Task set -
(a) In the musical review, switch "nightclub singer" to "lounge singer" and write out the passage from "Nobody expects watertight" up to and including "is supposedly revealed.".
(b) Who does the musical review name as the writers of the show?
(c) Extend the musical review by continuing it from the point where it stops.

Nobody expects watertight logic from a
feelgood musical, but surely a wisp or two of basic sense isn’t too
much to ask. It is, alas, from this version of the 1992 movie that
starred Whoopi Goldberg. As in the film, nightclub singer Deloris Van
Cartier sees her mobster boyfriend murder a man and gets placed in
witness protection in a convent, where she transforms the dull,
tuneless choir into a soul/gospel powerhouse. Question 1: did it not
strike anyone at any point that a choir who can’t sing do not make a
natural subject for a musical? Most of the first act at least will have
to be either tuneless or nonsensical. Writers Cheri and Bill
Steinkellner take the nonsense option, with the nuns getting a big,
complex jubilee number before the first choir practice at which their
lack of fizz is supposedly revealed.
But Deloris, alias Sister Mary Clarence, shows the choir how to connect
with the soul in soul music. Question 2: did anyone stop to ask whether
this central metaphor – finding the spirit as well as the human passion
in soul – would still work when expressed in terms of an original score
rather than the soul standards used in the film? Here the nuns do not
simply commandeer classic numbers, but find themselves making up
complex new songs in an idiom supposedly utterly alien to them. Oh, but
it’s a musical, it doesn’t have to make sense. But yes, it does, some
at least. Next to great holes like this, it becomes hairsplitting to
note that a story now set in 1978 Philadelphia is scored by Alan Menken
predominantly in the Motown style of soul rather than the creamier
Philly sound, or that one aged sister hits upon rap over a year before
the Sugarhill Gang. Either none of these things occurred to the
creative team or they didn’t think it mattered; in other words, they
reckoned that even “premium” ticket prices of £85 plus booking
fees do not buy ordinary, everyday coherence.

Data provided -
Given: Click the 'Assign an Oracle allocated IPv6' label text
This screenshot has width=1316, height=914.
...
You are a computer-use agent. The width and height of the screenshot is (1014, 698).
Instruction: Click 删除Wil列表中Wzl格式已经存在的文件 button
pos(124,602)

Answers for the exercise -
(a)
Nobody expects watertight logic from a
feelgood musical, but surely a wisp or two of basic sense isn’t too
much to ask. It is, alas, from this version of the 1992 movie that
starred Whoopi Goldberg. As in the film, lounge singer Deloris Van
Cartier sees her mobster boyfriend murder a man and gets placed in
witness protection in a convent, where she transforms the dull,
tuneless choir into a soul/gospel powerhouse. Question 1: did it not
strike anyone at any point that a choir who can’t sing do not make a
natural subject for a musical? Most of the first act at least will have
to be either tuneless or nonsensical. Writers Cheri and Bill
Steinkellner take the nonsense option, with the nuns getting a big,
complex jubilee number before the first choir practice at which their
lack of fizz is supposedly revealed.

(b) Cheri and Bill Steinkellner.

(c)
It’s not a brainless show; Glenn Slater’s lyrics are often enjoyably
sharp. It’s just that whenever the choice arises between creative and
commercial smarts, commercial wins out every time. Director Peter
Schneider spent 17 years as president of feature animation at the Walt
Disney Studios, and correspondingly does his best to remove any third
dimension from the performances of his cast. (Only the redoubtable
Sheila Hancock in the role of the Mother Superior resists.) Gangster
Shank and his minions get the kind of blaxploitation-style scenes that
can be successfully ironised on celluloid but are much dodgier in the
flesh. Overall, what had been an unlikely yarn onscreen becomes a
cheesy fantasia onstage.
Patina Miller as Deloris has a strong voice which largely avoids
currently fashionable Macy Grayisms and exits through the mouth rather
than the nose, and is ably supported by the occupants of the various
sidekick roles (shy nun, tubby nun, old nun). But the closing number,
when Deloris and the Mother Superior come together in a cloudily godly
yet also respectably humanistic agreement that what really matters is
Love, is one more subsidence in a show whose structure collapses under
the scrutiny even of a moderately curious nine-year-old. Oh, but it’s
only a bit of fun, after all. Indeed, that’s all it is, at best. Are we
really worth no more than this?
Written for the Financial
Times.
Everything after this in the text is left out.